Imposing FAI

All the posts on FAI theory as of late have given me cause to think. There’s something in the conversations about it that has always bugged me, but it is something that I haven’t found the words for before now.

It is something like this:

Say that you manage to construct an algorithm for FAI...

Say that you can show that it isn’t going to be a dangerous mistake...

And say you do all of this, and popularize it, before AGI is created (or at least, before an AGI goes *FOOM*)...

...

How in the name of Sagan are you actually going to ENFORCE the idea that all AGIs are FAIs?
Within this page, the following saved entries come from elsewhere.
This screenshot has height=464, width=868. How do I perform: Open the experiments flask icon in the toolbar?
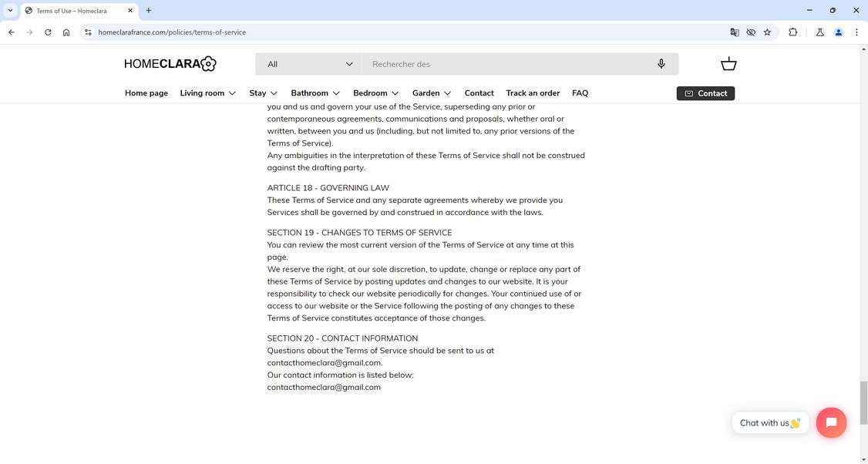pyautogui.click(x=819, y=32)
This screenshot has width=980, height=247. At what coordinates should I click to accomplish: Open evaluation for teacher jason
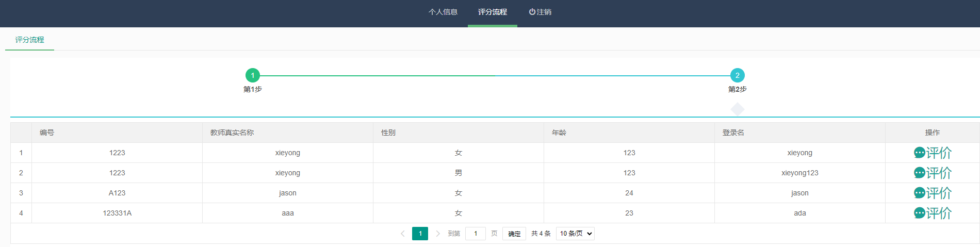point(932,193)
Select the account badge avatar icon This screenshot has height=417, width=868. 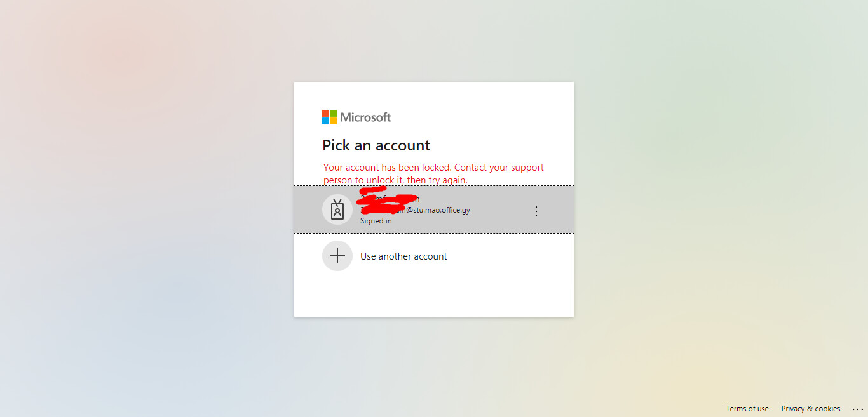tap(337, 209)
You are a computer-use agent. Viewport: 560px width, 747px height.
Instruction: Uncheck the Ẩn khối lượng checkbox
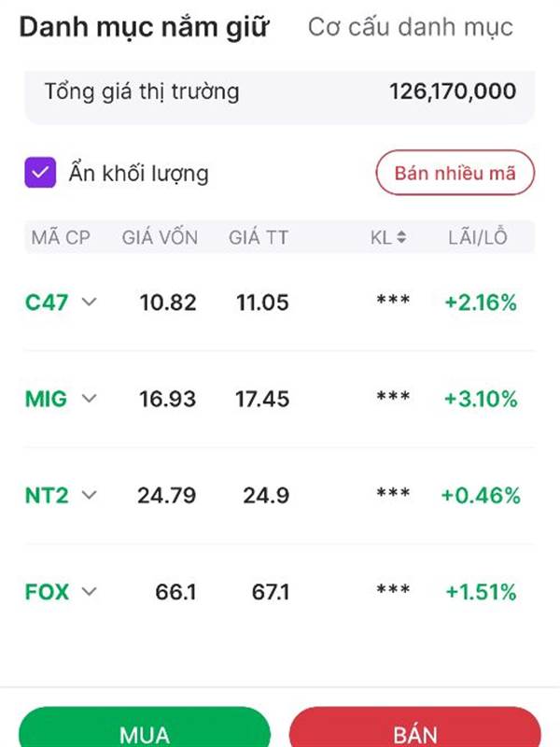coord(41,173)
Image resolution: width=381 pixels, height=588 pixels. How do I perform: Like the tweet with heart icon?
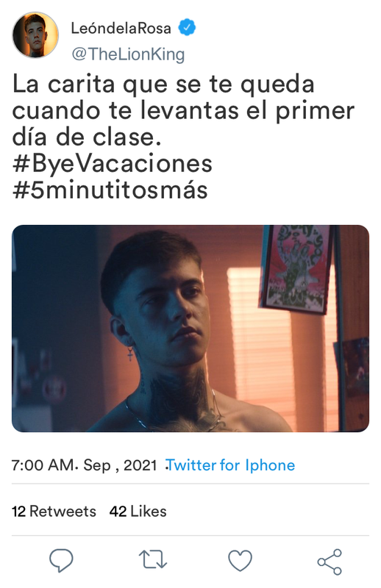tap(241, 561)
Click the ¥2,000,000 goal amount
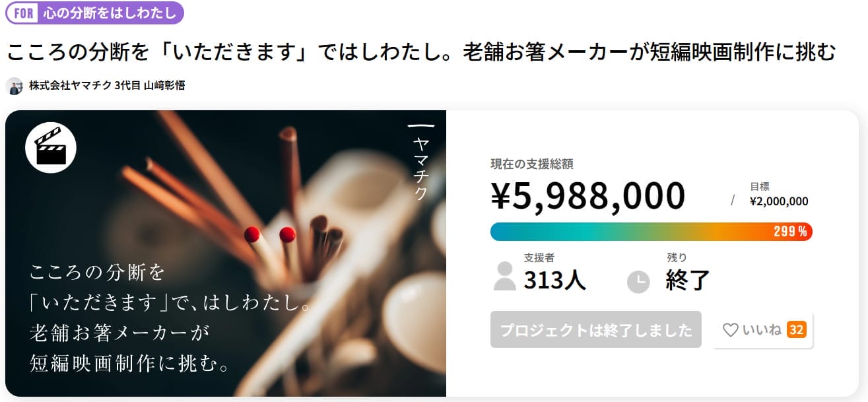 (x=779, y=202)
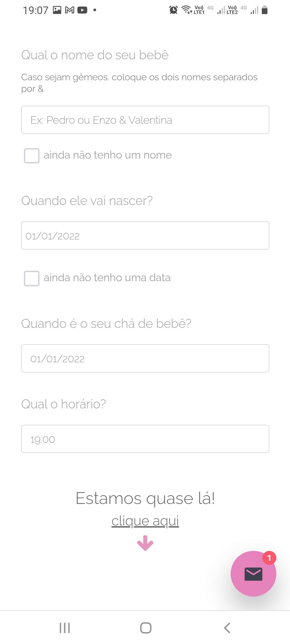Tap the 'Estamos quase lá!' heading
The image size is (290, 644).
click(145, 499)

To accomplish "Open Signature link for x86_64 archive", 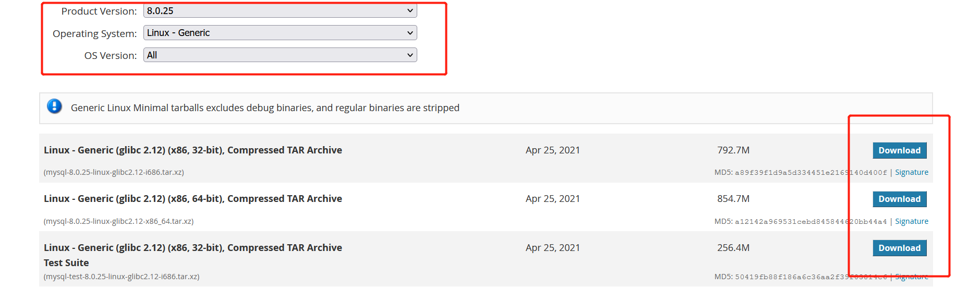I will [911, 221].
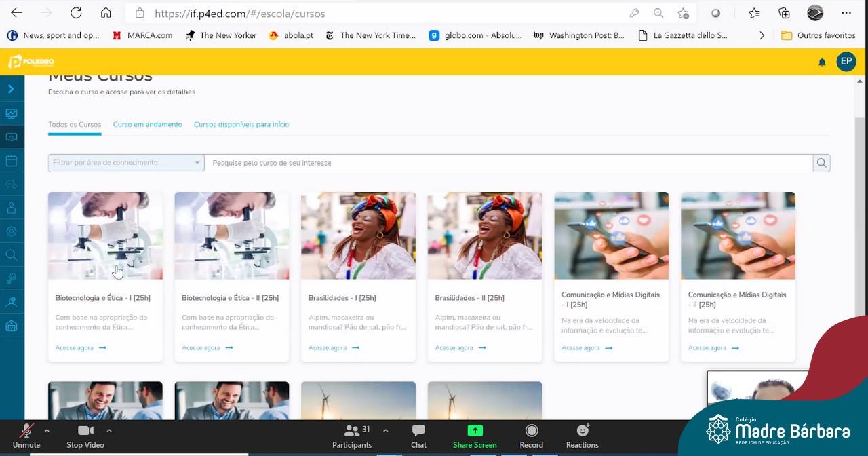Click the notification bell icon
Image resolution: width=868 pixels, height=456 pixels.
[x=822, y=62]
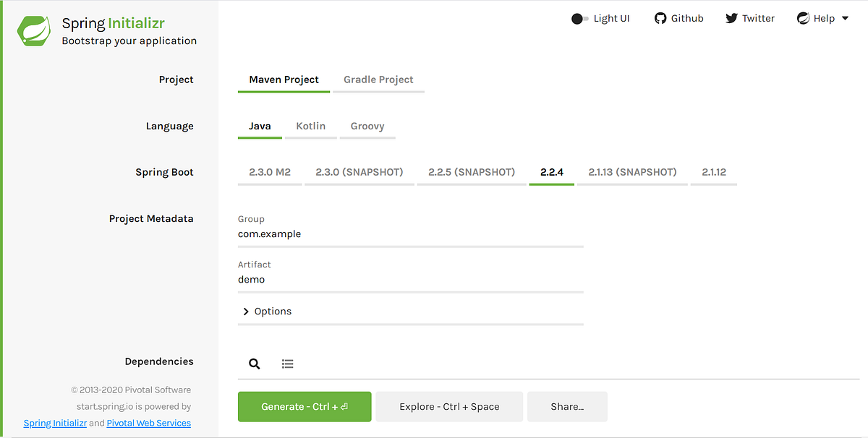
Task: Click the Spring Initializr leaf logo
Action: 32,30
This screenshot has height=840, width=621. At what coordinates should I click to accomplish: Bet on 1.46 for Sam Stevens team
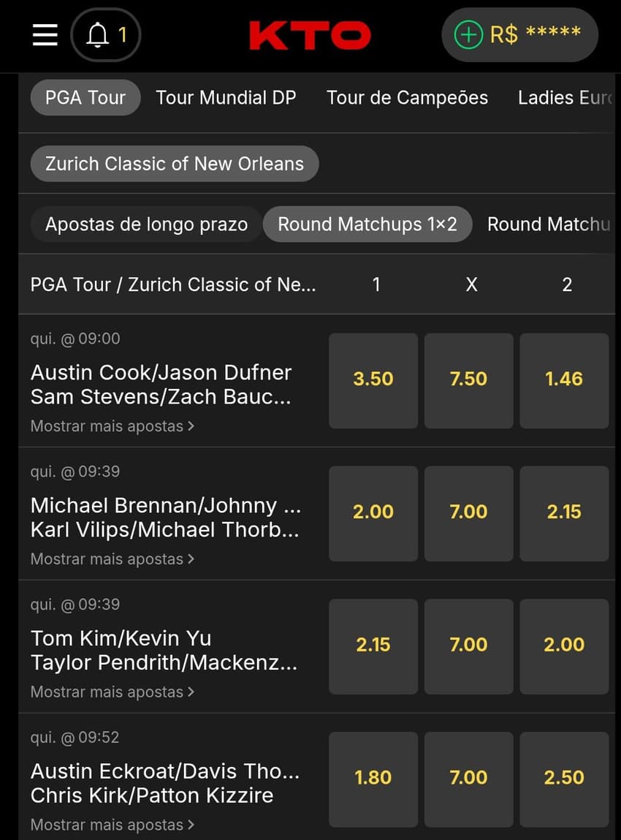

I mean, if it required some rare material (like nuclear weapons) or large laboratories (like biological wmds) or some other resource that you could at least make artificially scarce, you could set up a body that ensures that any AGI created is an FAI.

But if all it is, is the right algorithms, the right code, and enough computing power… even if you design a theory for FAI, how would you keep someone from making UFAI anyway? Between people experimenting with the principles (once known), making mistakes, and the prospect of actively malicious *humans*… it just seems like unless you somehow come up with an internal mechanism that makes FAI better and stronger than any UFAI could be, and the solution turns out to be such that any idiot could see that it was a better solution… that UFAI is going to exist at some point no matter what.

At that point, it seems like the question becomes not “How do we make FAI?” (although that might be a secondary question) but rather “How do we prevent the creation of, eliminate, or reduce potential damage from UFAI?” Now, it seems like FAI might be one thing that you do toward that goal, but if UFAI is a highly likely consequence of AGI even *with* an FAI theory, shouldn’t the focus be on how to contain a UFAI event?